Moreover, we are committed to translating our space research discoveries into innovative healthcare solutions on Earth. By studying the effects of microgravity on human cells and tissues, we can uncover unique mechanisms that may lead to groundbreaking advancements in disease treatment and biomedical innovation.

Furthermore, our focus on RNA response and stability holds immense potential for revolutionising various aspects of healthcare, including personalised medicine, targeted therapy, drug screening using artificial intelligence, and repurposing existing drugs for new therapeutic purposes.

With our expertise in biomedicine, KFSH&RC is dedicated to continuous knowledge sharing and adaptation to protect astronaut lives. We are confident that our strategies will enable astronauts to explore space safely and sustainably while also accelerating biomedical progress on Earth

What collaborations or partnerships does KFSH&RC have with other space agencies, research institutions, or private companies to advance its vision for space exploration and astronaut safety?

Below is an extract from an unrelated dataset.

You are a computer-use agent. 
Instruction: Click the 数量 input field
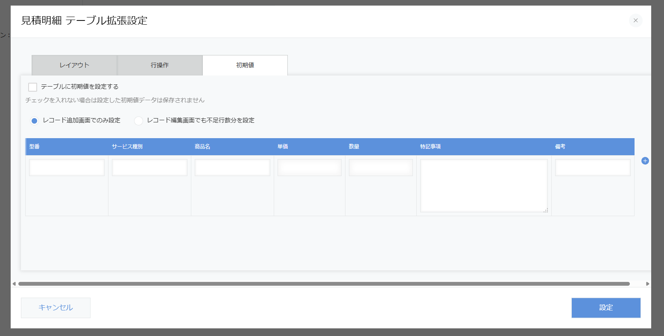[380, 168]
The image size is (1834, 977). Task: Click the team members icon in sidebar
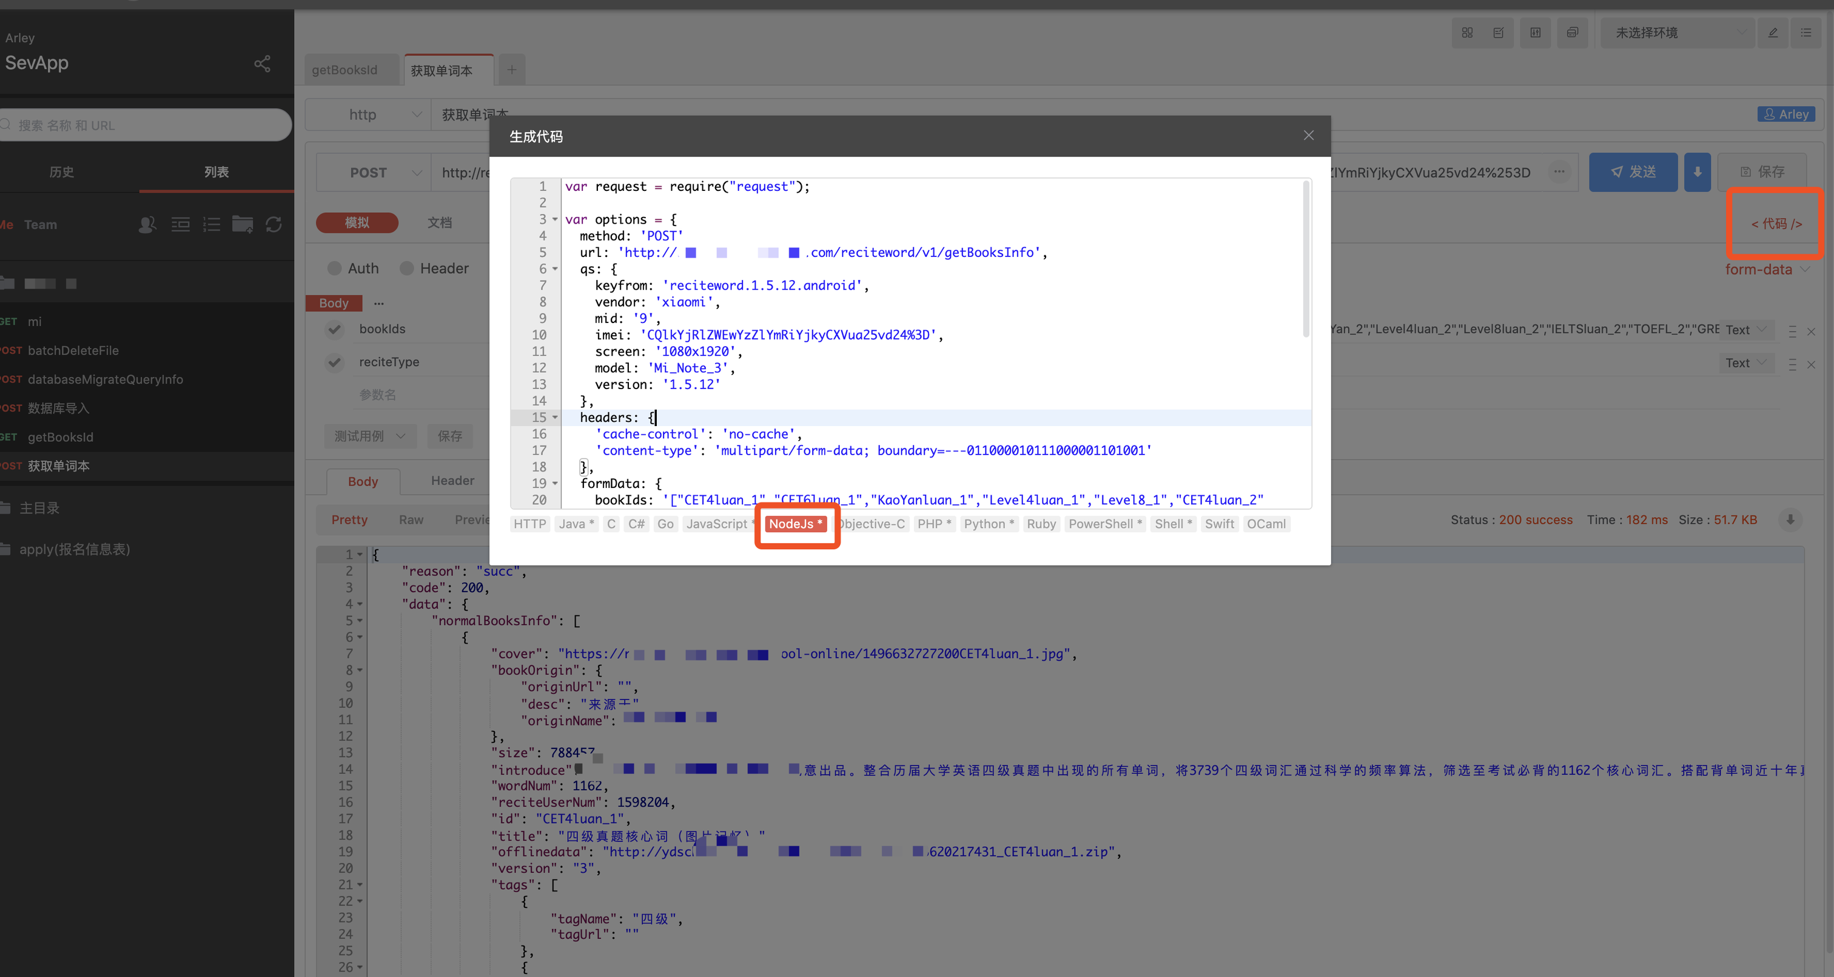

As a newcomer to space research, KFSH&RC is strategic in selecting collaborations that align with our mission of advancing astronaut safety and biomedical discovery.

We began by partnering with the Saudi Space Agency to launch our first experiments aboard the International Space Station, which provided invaluable experience and insights into conducting cutting-edge microgravity research.

We are also planning to collaborate with space technology centers to utilise their expertise in payload development and implementation.

Moving forward, we aim to expand our collaborative network globally. We will also pursue ties with renowned research hospitals and academic institutions performing complementary work to advance astronaut health.

Strategic collaborations allow us to share knowledge, leverage existing capabilities, and participate in shaping the future of space biomedicine.

While we are early in our journey, each partnership contributes expertise and resources that help position the centre at the forefront of this exciting field. We believe cooperating across sectors is key to achieving breakthroughs in astronaut safety and healthcare innovation.